A different attempt to unite CMC and Dartmouth-Hitchcock failed, at least partly over Catholic issues.

CMC CEO and president Joseph Pepe said Tuesday that hospital leaders have learned from the past.

“CMC will always be CMC and we will be stronger,” he said in an interview. “We will not be diluted, and the way the structure is set forth, the bishop will have 100 percent say over our Catholicity” in ethical and religious directives.

Those directives don’t condone abortions, direct sterilization or in vitro fertilization, and they provide guidance “around end-of-life issues, advanced directives and guidance on supporting patients and families in times of difficult decisions,” Collins-Cline said.

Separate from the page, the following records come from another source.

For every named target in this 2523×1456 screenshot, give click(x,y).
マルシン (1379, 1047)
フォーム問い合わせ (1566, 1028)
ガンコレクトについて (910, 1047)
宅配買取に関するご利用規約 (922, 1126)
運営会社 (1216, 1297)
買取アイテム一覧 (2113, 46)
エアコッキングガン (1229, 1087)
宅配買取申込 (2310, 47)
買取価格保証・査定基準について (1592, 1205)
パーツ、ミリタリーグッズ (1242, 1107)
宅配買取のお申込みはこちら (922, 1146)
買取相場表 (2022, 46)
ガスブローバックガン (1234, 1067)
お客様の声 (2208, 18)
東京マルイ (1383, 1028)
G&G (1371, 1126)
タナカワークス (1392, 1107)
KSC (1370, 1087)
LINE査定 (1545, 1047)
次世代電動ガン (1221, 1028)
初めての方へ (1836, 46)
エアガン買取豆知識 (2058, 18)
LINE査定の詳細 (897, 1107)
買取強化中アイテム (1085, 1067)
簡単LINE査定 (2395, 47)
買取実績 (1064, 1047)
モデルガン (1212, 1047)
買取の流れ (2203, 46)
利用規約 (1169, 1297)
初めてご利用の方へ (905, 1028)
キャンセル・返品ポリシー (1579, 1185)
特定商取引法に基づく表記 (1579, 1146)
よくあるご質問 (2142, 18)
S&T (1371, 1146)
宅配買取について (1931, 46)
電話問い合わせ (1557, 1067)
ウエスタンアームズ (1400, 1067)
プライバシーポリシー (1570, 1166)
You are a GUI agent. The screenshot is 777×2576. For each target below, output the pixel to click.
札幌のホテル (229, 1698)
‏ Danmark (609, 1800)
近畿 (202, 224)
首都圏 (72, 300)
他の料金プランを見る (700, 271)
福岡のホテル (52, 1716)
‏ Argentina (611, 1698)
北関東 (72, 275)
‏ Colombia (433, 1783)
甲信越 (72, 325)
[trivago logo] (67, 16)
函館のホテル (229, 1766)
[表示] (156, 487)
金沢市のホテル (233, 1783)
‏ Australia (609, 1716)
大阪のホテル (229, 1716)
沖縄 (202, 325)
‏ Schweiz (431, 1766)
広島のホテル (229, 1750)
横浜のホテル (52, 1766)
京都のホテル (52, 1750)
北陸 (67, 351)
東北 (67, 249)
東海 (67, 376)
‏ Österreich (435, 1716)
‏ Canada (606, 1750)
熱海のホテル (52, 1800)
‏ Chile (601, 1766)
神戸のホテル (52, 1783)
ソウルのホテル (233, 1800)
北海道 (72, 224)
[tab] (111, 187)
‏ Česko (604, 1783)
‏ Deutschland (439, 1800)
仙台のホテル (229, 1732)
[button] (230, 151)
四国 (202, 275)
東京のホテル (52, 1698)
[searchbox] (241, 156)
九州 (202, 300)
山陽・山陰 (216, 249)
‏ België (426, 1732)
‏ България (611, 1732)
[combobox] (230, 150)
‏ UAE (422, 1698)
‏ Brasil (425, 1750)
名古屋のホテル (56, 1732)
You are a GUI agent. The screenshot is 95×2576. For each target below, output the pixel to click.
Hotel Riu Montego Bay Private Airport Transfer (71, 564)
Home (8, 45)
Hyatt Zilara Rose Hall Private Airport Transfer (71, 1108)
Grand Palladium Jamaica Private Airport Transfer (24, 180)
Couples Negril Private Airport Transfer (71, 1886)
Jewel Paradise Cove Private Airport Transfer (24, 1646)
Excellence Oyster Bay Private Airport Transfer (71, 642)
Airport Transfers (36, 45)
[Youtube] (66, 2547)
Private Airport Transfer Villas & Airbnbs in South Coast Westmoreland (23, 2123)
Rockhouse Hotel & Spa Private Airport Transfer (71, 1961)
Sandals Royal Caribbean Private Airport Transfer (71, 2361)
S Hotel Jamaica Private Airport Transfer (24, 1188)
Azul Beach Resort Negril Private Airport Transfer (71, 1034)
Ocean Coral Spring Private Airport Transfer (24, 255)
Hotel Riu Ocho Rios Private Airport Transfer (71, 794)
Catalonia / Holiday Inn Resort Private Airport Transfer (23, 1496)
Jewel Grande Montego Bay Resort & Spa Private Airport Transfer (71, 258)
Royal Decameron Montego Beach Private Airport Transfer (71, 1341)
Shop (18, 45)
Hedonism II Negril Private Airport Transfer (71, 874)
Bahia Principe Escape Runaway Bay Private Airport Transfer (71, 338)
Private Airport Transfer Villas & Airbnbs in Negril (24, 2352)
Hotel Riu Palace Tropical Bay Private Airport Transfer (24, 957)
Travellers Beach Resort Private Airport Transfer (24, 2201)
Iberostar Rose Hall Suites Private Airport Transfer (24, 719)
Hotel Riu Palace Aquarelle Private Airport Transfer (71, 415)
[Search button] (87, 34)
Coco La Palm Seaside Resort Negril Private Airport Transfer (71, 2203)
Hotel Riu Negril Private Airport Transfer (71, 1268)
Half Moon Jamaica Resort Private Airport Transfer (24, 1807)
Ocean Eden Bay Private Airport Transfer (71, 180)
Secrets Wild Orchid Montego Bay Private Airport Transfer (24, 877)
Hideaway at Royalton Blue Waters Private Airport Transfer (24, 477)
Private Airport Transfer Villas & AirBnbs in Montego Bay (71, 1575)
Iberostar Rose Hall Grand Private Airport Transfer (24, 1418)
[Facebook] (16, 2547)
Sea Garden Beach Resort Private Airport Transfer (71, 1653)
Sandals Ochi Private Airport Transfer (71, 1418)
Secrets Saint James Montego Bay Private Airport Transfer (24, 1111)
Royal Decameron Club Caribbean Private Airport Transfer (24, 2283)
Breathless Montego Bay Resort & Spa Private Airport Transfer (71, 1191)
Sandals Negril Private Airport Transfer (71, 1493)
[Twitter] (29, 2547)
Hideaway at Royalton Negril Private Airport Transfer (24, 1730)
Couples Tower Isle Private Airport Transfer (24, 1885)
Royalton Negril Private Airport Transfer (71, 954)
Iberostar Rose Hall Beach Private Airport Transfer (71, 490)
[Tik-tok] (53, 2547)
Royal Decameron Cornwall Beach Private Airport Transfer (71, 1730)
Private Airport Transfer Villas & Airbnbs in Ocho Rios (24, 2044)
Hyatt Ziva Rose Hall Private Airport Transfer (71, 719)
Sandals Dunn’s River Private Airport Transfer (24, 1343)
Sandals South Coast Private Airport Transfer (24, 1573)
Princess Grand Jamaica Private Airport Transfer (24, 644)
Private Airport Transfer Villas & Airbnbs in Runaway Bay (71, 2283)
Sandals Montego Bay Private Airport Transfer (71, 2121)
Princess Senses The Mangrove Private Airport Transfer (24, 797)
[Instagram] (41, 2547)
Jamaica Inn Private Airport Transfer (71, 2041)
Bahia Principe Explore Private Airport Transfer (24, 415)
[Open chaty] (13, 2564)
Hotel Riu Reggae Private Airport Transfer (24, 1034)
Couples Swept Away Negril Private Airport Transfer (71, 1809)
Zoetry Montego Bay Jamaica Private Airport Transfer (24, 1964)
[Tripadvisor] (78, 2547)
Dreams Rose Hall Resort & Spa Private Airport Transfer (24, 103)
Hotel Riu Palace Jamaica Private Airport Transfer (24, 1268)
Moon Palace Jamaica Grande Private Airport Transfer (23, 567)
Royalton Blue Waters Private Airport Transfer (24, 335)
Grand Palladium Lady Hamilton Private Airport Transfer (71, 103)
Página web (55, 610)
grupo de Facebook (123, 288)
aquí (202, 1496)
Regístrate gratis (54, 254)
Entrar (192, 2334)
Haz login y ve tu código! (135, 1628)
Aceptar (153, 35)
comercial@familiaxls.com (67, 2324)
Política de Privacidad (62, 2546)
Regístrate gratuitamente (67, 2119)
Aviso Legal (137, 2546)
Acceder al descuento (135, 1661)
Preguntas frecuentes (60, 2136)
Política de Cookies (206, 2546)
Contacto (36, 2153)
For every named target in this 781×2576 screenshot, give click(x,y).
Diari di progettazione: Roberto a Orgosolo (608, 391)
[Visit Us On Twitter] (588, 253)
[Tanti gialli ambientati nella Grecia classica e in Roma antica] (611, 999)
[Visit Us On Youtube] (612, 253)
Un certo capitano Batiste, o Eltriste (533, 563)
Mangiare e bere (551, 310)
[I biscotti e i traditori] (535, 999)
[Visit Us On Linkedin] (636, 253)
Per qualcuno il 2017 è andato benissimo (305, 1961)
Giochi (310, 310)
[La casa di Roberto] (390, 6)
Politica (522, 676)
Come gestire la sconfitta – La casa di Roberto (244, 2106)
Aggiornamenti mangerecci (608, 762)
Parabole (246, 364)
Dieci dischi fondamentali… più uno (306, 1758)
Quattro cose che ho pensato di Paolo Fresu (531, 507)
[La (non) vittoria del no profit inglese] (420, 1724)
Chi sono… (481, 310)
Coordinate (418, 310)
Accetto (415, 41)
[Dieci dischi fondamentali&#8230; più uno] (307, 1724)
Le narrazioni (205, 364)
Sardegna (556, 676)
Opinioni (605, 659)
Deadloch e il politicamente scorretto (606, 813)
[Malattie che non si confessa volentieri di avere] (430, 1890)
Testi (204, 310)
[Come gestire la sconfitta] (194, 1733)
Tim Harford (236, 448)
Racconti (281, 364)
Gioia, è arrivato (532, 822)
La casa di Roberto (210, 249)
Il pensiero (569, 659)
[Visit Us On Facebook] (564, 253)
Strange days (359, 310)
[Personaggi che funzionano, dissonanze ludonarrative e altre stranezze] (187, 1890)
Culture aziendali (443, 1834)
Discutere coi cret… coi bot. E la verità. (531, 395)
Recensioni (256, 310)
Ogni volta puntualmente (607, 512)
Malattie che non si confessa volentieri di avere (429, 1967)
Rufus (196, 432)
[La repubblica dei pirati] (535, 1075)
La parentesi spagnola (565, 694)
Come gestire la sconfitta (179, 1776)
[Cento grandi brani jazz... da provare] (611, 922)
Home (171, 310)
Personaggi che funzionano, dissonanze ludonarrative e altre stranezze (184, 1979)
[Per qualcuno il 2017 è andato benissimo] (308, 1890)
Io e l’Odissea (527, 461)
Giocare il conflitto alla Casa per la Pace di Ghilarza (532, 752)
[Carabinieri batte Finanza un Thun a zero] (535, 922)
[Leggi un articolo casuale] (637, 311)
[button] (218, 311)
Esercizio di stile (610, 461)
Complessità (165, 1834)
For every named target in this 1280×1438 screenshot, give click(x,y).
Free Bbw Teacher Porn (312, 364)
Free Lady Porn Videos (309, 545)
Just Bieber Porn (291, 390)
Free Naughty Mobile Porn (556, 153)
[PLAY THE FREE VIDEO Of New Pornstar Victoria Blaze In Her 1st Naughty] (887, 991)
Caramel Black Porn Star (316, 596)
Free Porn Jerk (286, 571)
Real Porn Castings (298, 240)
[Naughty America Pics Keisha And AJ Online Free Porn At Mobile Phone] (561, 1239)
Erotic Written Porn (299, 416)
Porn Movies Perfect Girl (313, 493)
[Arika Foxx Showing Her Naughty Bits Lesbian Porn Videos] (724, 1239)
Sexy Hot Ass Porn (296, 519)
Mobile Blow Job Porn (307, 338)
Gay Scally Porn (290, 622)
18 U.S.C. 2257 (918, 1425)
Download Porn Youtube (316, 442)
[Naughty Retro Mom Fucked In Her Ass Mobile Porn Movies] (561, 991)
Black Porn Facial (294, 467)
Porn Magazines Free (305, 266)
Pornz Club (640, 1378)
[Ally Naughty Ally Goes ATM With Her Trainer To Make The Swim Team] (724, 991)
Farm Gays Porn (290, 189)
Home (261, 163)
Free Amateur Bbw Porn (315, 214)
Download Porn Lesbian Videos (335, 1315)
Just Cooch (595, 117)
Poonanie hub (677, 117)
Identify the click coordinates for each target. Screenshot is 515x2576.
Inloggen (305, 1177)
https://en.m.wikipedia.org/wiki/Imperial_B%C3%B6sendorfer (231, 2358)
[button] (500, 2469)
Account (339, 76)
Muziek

Pepe said he has talked with priests in the Hillsborough County area in recent months, as well as with pro-life activists.

New Hampshire Right to Life in a statement said Dartmouth-Hitchcock performs abortions and trains doctors on how to perform them.

Joanne Conroy, CEO and president of Dartmouth-Hitchcock Health, said the organization performs abortions and that learning to perform abortions is part of its “ob-gyn kind of curriculum.”

“There are some pregnancies that cannot be continued, and we manage those patients in the best way possible but never within the Catholic Medical Center umbrella,” Conroy said in an interview.

Bishop Peter Libasci, Bishop of Manchester, said in a statement back in January that he believed “that this combined system would strengthen Catholic Medical Center’s ability to care for the suffering and sick in our community while at the same time maintaining the integrity of its Catholic identity.”

Hennessey said he is also concerned that the combination of the two health care systems could result in higher costs for consumers.

“That’s going to give them a lot more leverage with health insurance companies to be able to drive up costs,” he said.

Collins-Cline said the deal would lead to more people participating in tele-medicining in rural areas than going to medical centers.

The combined system would look to attract a percent of the 10,000 residents who go to Boston every year for medical services.